At the end of pre-season, it wasn’t clear whether Jürgen Klopp would stick with his favoured 4-2-3-1 or switch to the 4-3-3 that had been regularly trotted out for the summer’s friendlies. By the time the transfer window closed, it seemed clear 4-3-3 was to be the formation of choice for the 2016-17 Premier League season.
There were still more than a few questions. Now, though, Klopp’s favoured starting eleven seems fairly established. We now know that Roberto Firmino is his first choice to lead the line. Adam Lallana has shed any lingering question marks in midfield and established himself as one of the first names on the teamsheet—Klopp’s Dirk Kuyt.
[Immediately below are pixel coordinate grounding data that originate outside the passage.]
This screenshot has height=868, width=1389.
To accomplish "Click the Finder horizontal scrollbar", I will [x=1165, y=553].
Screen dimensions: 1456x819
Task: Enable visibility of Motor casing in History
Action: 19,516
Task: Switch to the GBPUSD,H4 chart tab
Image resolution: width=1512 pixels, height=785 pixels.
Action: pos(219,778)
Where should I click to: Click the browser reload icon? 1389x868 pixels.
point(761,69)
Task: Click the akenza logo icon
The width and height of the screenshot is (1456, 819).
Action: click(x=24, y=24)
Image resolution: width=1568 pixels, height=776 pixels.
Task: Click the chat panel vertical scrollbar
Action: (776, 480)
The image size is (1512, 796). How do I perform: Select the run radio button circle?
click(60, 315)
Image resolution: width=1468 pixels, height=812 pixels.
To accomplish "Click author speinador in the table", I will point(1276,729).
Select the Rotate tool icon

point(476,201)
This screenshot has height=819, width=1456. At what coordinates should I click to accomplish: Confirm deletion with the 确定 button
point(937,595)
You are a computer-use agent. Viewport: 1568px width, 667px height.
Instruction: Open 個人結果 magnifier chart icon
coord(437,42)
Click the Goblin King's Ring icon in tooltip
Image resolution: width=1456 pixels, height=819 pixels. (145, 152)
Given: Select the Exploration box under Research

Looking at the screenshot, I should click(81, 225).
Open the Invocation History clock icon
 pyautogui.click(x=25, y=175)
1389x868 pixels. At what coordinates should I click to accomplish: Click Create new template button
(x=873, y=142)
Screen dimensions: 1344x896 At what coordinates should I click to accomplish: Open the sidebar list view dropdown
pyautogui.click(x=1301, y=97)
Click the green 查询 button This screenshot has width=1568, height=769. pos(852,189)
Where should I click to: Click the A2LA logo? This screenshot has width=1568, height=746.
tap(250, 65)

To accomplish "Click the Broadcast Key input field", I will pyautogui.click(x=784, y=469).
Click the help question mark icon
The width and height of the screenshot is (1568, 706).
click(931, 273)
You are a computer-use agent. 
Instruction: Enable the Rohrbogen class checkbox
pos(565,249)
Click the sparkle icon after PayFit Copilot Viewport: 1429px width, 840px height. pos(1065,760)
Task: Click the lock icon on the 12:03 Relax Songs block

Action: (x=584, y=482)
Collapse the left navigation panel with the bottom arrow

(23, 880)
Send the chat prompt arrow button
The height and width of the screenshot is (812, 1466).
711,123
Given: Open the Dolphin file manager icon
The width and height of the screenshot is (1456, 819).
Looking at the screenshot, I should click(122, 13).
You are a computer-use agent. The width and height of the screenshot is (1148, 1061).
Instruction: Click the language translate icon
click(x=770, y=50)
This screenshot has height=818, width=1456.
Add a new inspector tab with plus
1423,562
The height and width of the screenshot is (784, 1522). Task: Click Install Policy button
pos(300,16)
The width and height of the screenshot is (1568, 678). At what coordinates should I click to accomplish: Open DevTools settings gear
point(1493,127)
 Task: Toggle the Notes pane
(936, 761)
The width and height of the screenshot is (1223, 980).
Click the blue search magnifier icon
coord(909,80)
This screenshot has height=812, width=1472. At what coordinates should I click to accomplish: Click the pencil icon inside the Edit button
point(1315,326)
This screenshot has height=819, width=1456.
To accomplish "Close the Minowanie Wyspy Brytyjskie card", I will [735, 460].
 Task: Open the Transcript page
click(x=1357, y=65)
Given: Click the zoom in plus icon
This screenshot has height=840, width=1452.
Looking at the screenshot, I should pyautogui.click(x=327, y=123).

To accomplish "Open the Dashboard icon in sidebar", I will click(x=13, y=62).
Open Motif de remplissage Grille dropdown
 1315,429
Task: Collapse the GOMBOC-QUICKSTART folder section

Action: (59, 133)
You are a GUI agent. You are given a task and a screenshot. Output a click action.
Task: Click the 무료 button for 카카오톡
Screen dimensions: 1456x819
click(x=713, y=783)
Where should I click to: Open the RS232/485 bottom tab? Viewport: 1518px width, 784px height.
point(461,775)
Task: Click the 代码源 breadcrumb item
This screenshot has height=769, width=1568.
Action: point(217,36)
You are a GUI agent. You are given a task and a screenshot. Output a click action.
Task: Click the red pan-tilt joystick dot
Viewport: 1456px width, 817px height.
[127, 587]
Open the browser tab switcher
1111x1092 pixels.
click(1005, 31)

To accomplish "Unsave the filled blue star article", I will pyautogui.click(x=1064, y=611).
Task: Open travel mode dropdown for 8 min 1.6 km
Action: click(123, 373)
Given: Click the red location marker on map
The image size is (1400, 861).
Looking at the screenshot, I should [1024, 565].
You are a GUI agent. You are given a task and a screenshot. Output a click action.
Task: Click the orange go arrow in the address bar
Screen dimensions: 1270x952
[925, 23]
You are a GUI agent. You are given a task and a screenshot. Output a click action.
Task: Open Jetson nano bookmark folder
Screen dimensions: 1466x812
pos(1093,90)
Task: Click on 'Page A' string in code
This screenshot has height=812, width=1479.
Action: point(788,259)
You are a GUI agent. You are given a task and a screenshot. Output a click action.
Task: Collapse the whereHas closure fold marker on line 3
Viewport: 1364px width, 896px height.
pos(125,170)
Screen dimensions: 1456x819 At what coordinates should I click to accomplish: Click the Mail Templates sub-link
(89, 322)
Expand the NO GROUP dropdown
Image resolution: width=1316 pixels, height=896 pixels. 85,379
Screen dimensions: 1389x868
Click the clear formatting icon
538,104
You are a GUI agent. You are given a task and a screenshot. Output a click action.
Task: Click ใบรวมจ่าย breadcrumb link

In goal, despite a shaky return from a hand injury, Loris Karius looks set to be given the chance to grow through any nerves as he seeks to establish himself as Liverpool’s long-term answer in goal. In fact, it increasingly appears that there is only one real question, and that question is where exactly Emre Can fits in this season.
The assumption heading into the season was that he would be Liverpool’s top defensive midfielder; he would be Klopp’s anchor. In the 4-3-3, though, Klopp’s anchor has needed to stay more positionally responsible than Can has so far shown he likes to be—and far more responsible than he had to be with cover in the 4-2-3-1 last year.
And while Can has been out injured, Jordan Henderson has grown in confidence in the role. The captain has become an increasingly steadying and responsible presence from deep, one of Klopp’s three defensive players in an exceptionally attacking lineup that asks the fullbacks to act as wingers or midfielders more than defenders.
At times, Liverpool have looked more 3-4-3 than 4-3-3, with Henderson taking on a modern libero, or sweeper, role when they have the ball. He steadies, switches play, and drops deeper than the two centre halves before stepping up to build the attack. When given opportunity, he charges forward to contribute to a central overload.
It’s not a true 3-4-3, perhaps, as out of possession Henderson is still far more holding midfielder than defender and, when given time to re-set, Liverpool do drop back into a fairly conventional four-man back line. Yet it’s a tweak to the approach that has given Henderson a role to grow into and makes Can’s future hard to peg.
For the time being, then, we’re answering the Can question by slotting him in further forward—having him back up Wijnaldum, at least until time and Jürgren Klopp’s matchday decisions prove something else is in the works. Elsewhere, though, things mostly remain unchanged. Clearly, Klopp’s 4-3-3 is now here to stay.